Posted: Thursday, March 17, 2022
Resistance to noncovalent Bruton’s tyrosine kinase (BTK) inhibitors in patients with relapsed or refractory chronic lymphocytic leukemia (CLL) may develop through on-target BTK mutations and downstream phospholipase C gamma 2 (PLCγ2) mutations that allowed escape from BTK inhibition, according to results from a genomic analysis published in The New England Journal of Medicine. Some of these mutations conferred resistance across covalent BTK inhibitors as well.
“These data suggested new mechanisms of genomic escape from established covalent and novel noncovalent BTK inhibitors,” stated Omar Abdel-Wahab, MD, of Memorial Sloan Kettering Cancer Center, New York, and colleagues.
Of 55 patients with relapsed or refractory CLL who were enrolled in the phase I/II BRUIN study, the researchers identified 9 patients with acquired mechanisms of genetic resistance to the noncovalent BTK inhibitor pirtobrutinib. A total of seven patients developed acquired mutations in BTK outside the C481 residue, and two patients had persistent PLCγ2 mutations that were identified prior to treatment; no new C481 mutations were identified. Additionally, no other recurrent mutation or copy number alterations were identified in those with disease progression.

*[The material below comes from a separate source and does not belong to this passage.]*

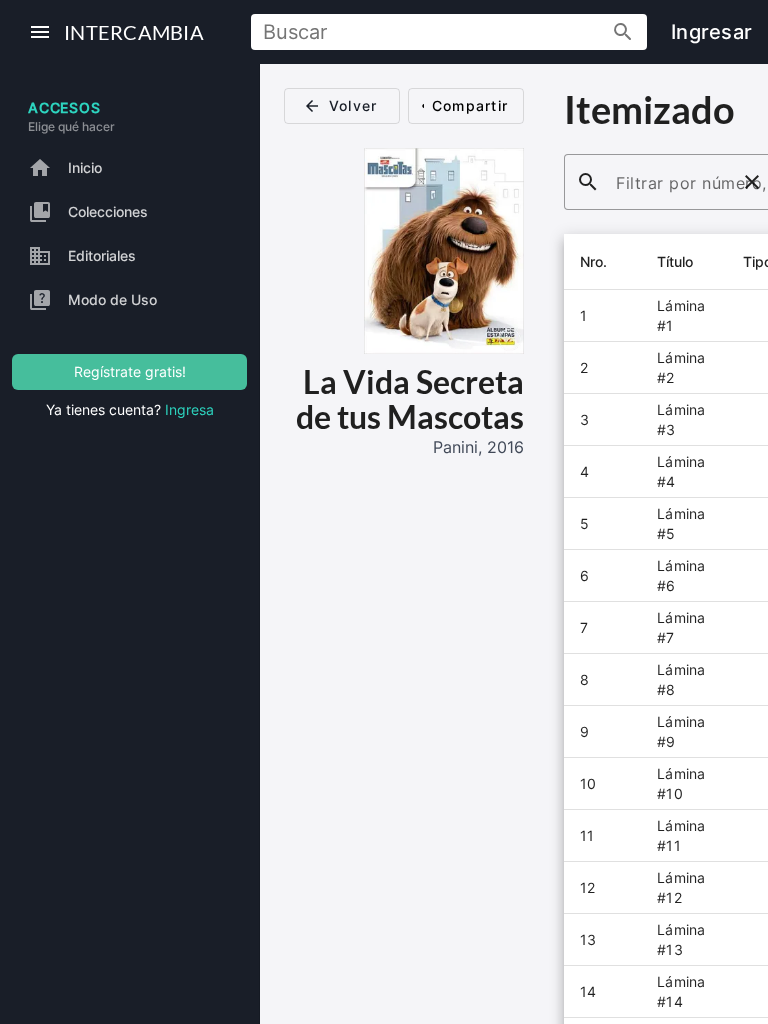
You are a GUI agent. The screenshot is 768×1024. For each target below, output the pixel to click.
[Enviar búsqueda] (623, 34)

The mutations that were clustered in the kinase domain of BTK—V416L, A428D, M437R, T474I, and L528W—conferred resistance to both noncovalent BTK inhibitors and certain covalent BTK inhibitors. Transcriptional activation reflecting B-cell receptor signaling persisted despite continued treatment with pirtobrutinib.
“More analyses of larger samples are necessary to characterize the frequency of these genetic events and how they will influence treatment options,” concluded the study authors.
Disclosure: For a full list of the study authors’ disclosures, visit nejm.org.